The US infrastructure hardly gets an existing class, and one of the fastest growing problems is climate change. Airports are floods, bridges melt against extreme heat and telecommunications are beaten by extreme weather.

In 2023, historical rainfall at Fort Lauderdale/Hollywood International Airport converted the landingways into rivers, lowered the company and standing passengers.
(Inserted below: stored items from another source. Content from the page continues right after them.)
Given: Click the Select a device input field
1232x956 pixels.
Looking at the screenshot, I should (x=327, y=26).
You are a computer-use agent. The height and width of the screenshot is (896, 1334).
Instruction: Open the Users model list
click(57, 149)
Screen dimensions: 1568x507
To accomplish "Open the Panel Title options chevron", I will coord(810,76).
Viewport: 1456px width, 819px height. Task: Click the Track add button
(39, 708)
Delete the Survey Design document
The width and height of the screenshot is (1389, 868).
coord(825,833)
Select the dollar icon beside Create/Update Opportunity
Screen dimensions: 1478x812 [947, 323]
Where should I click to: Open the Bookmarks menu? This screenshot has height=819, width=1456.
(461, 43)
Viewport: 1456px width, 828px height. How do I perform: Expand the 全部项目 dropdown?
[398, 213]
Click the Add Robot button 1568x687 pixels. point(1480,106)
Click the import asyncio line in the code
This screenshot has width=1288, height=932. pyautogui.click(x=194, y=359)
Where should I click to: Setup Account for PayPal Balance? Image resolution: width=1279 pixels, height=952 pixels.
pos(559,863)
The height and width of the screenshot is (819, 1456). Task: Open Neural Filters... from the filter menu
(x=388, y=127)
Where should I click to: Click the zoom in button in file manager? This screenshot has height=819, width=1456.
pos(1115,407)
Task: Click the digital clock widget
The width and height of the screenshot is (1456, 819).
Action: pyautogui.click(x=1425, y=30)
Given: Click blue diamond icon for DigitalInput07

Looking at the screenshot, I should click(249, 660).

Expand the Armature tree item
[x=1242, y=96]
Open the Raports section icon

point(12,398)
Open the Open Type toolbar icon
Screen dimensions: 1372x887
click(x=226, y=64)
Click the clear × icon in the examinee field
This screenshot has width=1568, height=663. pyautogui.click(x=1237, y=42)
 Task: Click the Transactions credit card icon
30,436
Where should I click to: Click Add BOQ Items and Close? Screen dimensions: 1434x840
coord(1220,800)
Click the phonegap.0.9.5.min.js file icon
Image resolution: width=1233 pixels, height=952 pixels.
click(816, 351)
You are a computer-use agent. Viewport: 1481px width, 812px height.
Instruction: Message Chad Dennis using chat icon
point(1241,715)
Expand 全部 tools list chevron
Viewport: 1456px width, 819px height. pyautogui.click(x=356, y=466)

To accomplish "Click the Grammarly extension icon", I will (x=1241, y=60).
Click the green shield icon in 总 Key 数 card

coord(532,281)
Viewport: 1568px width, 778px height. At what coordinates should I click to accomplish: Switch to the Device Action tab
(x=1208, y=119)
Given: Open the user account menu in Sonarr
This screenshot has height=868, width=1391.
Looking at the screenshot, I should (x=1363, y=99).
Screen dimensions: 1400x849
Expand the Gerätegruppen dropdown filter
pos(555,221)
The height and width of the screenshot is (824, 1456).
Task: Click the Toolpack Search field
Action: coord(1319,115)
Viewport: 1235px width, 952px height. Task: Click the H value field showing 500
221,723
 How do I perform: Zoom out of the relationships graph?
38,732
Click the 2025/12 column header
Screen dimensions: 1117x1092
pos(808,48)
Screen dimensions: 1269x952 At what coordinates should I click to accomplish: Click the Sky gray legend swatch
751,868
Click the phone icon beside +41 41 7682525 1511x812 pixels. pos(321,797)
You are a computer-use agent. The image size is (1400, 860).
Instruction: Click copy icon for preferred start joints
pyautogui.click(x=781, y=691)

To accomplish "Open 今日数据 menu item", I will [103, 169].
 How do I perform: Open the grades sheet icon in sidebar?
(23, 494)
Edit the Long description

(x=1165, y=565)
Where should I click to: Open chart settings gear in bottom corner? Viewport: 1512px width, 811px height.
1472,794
In New York City Last summer, extreme heat had metal expanded on a bridge over the Harlem River so greatly that the bridge was opened.

Every single category of the US infrastructure is a growing risk from climate change – a knowledge of the American Society of Civil Engineers, which trains engineers and informs federal, state and local building regulations.

The latest infrastructure report by ASCE gave the nation a “C” grade overall and said that the challenges related to climate are widespread and even affect regions that are previously resistant to these events.

“We continue to see more extreme weather events, so that our infrastructure was often not designed for this type of activities,” said Tom Smith, Executive Director of ASCE and added that it would only worsen.

“Whether ice, snow, drought, heat, obviously hurrican, tornados, we have to design for all of this, and we don't just have to expect where the puck is now, but where we think that it is possible,” said Smith.

Sectors with the worst grades include airports, electricity and telecommunications infrastructure. CNBC BAT first street, a company for climate risk analyzes, overlap its risk modeling at these specific locations at the national level. It was found that 19% of all electricity infrastructures, 17% of the telecommunications infrastructure and 12% of airports have a great risk of flooding, wind or running fire.

Most US infrastructures were built decades ago and therefore designed for a climate that no longer exists. This has a direct influence on investors in the infrastructure sector.

Sarah Kapnick, former chief scientist at the National Oceanic and Atmospheric Administration and now Global Head of Climate Advisory JPmorgan Chase, Said, your customers are asking more and more about the climate effects of your investments.

“How should I change and invest in my infrastructure? How should I think about differences in my infrastructure, my infrastructure construction? Should I think about insurance and different types of insurance? How should I access the capital markets to do this type of work?” Said Kapnick.

Both Kapnick and Smith said that the production of the air -conditioned infrastructure returned to science.

“We take the climate and science very, very seriously and work with science and combine them with engineering to protect public health, security and well -being,” said Smith.

However, this science is attacked because the Trump administration sees deep cuts that hundreds of employees in the NOAA, the Fema and the National Institute for Standards and Technology have released – important government agencies that drive climate science.

“There will be this adaptation time when people find out where they get the information they need, since many market decisions or financial decisions are based on certain data records, which people thought of were always there,” said Kapnick.

The nation's infrastructure also requires funds. Asce estimates that there will be an output gap in the amount of US dollars in the next 10 years in order to bring the US infrastructure into a state of good condition.

The previous cuts of the Trump administration include the order of the FEMA to cancel the program for a resilient infrastructure and municipal program of almost 1 billion US dollars, which specifically aimed to reduce the damage through future natural disasters.